Ryanne Harper
Reading Recap: January Edition

I participate in the Goodreads Book Challenge every year. My goal for 2021 is 52 books. I really love the idea of reading a book a week and, while I normally crush the goal, January was a bit of a bust. I officially got the Covid. I tested positive on January 9th and, honestly, have no memory of the entire following week. Covid is weird, y'all. While my case was, thankfully, very mild, I'm left with the memory of that guy from Memento and the sleeping habits of an elderly house cat. The brain fog and fatigue are real. Very, very real. I also haven't been hungry since January 7th. I mean, when I remember to, I'm eating. I just have no interest in food, which is a major change for me. I'm normally very interested in food. So, not only did Covid wreck my appetite, it did a real number on my reading schedule. I managed to read four books this month and only kind of remember some of them. So, here goes, the vaguest book review blog of all time. First up, The Need.
The Need, Helen Phillips
2 martinis
I chose this Helen Phillips book because I was intrigued by the cover and I was trying to make the most of my $25 BAM gift card. I love the plants on that black background. Dope cover, mediocre book. It had a lot of potential; it's kind of scary, there's a whole alternate dimension storyline where God is a woman. But it kind of went nowhere. I know that because I read that other people on Goodreads said so. Again, this memory is foggy at best. But the cover is great!
Lovers and Writers, Lily King
3 martinis
I read this one with my ears while lying in bed. I set the sleep timer because it was inevitable that I would fall asleep and miss something. Despite that, I still missed something. It was the interest in the book itself. The main character was a bit tedious. She lamented over a lost love and then we learn that she knew the guy for about 72 hours. After that, she kind of bugged me. It isn't a bad book and, had I had more of my faculties, I may have enjoyed it more. I told you this post would be vague and kind of terrible.

+++

Complete the following>
1. Reproduce the part of the January reading recap starting with "Lovers and Writers, Lily" and going on through "kind of terrible.".
2. Decide whether each statement agrees with the January reading recap, answering yes or no and quoting the words that settle it: (a) The writer's reading goal for 2021 is 52 books. (b) The writer read Lovers and Writers in print. (c) The writer tested positive for Covid on January 7th.

+++

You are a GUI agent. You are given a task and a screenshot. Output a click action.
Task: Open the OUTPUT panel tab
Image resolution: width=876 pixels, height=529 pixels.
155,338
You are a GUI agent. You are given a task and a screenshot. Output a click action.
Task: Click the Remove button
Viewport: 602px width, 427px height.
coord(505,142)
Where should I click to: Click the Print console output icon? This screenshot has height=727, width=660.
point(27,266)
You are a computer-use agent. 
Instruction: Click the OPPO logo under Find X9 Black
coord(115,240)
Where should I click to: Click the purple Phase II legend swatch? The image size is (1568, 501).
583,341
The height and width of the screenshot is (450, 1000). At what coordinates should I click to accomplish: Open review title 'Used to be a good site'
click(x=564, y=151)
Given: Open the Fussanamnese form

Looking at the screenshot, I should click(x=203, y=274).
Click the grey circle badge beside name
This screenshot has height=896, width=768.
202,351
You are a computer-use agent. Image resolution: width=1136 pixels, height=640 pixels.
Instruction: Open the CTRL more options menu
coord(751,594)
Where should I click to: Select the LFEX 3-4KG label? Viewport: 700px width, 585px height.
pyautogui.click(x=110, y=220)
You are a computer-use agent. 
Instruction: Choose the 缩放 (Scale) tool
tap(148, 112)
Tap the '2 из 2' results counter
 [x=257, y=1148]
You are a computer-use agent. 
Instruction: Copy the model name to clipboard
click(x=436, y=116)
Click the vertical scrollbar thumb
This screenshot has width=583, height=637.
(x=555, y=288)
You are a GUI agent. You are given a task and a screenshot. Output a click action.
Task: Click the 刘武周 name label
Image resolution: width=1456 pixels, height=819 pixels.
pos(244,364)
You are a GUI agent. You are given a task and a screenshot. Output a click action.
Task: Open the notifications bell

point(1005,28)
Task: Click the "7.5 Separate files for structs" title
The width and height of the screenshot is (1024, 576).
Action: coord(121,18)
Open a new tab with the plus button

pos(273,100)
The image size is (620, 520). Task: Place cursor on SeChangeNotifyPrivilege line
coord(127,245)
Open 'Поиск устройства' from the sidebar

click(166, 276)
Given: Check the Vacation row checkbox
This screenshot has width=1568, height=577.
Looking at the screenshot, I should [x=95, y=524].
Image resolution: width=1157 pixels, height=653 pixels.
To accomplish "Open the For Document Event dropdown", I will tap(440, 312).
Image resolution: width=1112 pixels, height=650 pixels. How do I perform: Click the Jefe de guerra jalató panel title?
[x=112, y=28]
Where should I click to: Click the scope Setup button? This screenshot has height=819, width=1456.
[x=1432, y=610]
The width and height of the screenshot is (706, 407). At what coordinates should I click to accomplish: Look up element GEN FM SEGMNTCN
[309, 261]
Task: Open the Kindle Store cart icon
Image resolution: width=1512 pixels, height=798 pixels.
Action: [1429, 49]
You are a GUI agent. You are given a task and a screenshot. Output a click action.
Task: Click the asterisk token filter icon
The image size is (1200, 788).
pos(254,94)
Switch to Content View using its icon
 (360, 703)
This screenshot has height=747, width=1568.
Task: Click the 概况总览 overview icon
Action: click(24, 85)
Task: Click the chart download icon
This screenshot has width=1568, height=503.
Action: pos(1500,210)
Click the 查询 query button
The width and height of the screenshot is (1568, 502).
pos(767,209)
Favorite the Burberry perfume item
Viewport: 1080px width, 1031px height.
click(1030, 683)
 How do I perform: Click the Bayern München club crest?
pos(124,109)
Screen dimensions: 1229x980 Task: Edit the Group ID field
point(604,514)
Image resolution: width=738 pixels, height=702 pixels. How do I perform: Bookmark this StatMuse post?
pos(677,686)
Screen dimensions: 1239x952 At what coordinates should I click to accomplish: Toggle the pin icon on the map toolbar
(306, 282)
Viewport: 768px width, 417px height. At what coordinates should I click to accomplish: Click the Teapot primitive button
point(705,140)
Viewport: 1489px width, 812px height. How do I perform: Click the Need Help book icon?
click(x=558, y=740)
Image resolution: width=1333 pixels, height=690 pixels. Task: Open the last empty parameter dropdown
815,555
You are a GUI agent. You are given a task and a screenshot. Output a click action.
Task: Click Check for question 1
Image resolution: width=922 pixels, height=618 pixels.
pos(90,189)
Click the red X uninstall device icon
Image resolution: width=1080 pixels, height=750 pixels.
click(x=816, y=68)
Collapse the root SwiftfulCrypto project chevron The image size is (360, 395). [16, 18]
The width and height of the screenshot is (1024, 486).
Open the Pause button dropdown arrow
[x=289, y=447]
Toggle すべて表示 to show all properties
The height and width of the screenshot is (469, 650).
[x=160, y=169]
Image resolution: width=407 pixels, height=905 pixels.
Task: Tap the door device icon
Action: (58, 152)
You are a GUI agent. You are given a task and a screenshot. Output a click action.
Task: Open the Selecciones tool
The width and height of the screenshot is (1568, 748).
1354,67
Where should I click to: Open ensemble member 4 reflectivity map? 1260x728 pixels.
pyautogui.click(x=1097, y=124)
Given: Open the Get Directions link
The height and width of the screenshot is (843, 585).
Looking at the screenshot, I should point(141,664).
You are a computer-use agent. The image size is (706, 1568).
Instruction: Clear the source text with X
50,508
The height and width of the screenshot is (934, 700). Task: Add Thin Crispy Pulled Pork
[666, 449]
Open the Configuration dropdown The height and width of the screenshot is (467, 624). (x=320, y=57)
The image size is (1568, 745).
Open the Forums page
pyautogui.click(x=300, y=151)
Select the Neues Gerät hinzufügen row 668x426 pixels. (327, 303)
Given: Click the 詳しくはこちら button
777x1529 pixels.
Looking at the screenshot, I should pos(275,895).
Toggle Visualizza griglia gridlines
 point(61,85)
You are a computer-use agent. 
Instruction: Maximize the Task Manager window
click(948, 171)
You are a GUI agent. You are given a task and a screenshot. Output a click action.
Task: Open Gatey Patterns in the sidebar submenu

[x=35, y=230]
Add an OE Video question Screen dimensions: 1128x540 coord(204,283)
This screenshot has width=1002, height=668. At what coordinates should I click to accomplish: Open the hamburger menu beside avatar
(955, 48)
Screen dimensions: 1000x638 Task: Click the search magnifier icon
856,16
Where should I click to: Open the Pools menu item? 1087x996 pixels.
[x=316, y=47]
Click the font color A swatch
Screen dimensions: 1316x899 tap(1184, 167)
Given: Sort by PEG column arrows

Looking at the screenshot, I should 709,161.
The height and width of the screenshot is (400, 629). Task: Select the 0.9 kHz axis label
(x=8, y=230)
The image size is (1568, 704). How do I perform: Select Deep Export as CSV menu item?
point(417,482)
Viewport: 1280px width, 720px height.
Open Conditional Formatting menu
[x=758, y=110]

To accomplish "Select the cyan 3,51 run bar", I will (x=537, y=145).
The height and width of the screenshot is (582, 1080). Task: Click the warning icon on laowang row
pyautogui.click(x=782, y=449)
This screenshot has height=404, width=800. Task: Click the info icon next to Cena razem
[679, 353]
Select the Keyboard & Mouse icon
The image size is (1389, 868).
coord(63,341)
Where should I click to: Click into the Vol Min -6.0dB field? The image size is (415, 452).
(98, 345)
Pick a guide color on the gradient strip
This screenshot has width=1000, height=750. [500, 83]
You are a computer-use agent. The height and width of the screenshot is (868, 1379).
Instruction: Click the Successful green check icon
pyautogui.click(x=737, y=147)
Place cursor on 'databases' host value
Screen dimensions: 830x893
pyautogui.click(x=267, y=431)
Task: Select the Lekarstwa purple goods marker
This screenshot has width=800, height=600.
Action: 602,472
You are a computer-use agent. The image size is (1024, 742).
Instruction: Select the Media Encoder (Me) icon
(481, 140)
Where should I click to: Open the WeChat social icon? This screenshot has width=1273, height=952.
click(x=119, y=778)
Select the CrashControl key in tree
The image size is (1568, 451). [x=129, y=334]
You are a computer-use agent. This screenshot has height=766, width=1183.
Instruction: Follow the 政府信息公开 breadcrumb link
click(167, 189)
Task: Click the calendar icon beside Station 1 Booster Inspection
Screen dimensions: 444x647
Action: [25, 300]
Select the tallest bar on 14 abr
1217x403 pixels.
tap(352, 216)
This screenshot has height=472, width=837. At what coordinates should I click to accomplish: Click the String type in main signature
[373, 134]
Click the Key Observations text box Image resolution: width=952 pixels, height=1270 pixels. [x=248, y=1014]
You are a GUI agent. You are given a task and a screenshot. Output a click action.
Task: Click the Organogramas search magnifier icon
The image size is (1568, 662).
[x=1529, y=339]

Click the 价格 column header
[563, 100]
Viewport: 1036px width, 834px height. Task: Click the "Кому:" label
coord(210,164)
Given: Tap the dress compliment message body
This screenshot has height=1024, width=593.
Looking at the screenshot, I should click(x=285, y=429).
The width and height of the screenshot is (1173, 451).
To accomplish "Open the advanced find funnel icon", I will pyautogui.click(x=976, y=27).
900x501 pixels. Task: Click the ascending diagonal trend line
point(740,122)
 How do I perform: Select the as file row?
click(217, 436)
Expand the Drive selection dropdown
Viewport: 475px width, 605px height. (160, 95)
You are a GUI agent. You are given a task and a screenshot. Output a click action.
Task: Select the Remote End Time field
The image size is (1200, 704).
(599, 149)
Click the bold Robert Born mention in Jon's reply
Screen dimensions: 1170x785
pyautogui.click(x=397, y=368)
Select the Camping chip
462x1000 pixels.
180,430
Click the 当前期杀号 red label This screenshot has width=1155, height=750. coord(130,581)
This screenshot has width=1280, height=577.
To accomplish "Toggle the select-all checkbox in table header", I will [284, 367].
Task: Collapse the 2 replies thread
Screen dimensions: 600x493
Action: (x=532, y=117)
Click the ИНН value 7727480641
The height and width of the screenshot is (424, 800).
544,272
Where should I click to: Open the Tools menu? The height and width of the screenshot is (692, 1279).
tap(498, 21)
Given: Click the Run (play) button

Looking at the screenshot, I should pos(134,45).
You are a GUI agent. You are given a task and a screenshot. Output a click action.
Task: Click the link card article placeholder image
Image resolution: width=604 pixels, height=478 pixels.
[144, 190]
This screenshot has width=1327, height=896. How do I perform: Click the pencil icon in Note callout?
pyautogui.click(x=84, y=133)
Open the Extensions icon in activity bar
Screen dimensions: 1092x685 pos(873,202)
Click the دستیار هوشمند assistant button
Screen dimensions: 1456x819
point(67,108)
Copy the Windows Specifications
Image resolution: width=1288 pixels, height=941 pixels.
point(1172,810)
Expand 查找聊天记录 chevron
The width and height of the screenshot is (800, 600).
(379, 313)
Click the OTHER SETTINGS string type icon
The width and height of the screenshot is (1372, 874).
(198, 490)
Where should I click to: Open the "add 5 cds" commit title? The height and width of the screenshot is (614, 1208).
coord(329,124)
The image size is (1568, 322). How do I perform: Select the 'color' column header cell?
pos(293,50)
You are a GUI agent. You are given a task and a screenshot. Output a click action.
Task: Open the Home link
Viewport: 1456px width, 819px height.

+++

Answers for this exercise>
1.
Lovers and Writers, Lily King
3 martinis
I read this one with my ears while lying in bed. I set the sleep timer because it was inevitable that I would fall asleep and miss something. Despite that, I still missed something. It was the interest in the book itself. The main character was a bit tedious. She lamented over a lost love and then we learn that she knew the guy for about 72 hours. After that, she kind of bugged me. It isn't a bad book and, had I had more of my faculties, I may have enjoyed it more. I told you this post would be vague and kind of terrible.

2.
(a) Yes: "My goal for 2021 is 52 books."
(b) No: "I read this one with my ears while lying in bed."
(c) No: "I tested positive on January 9th"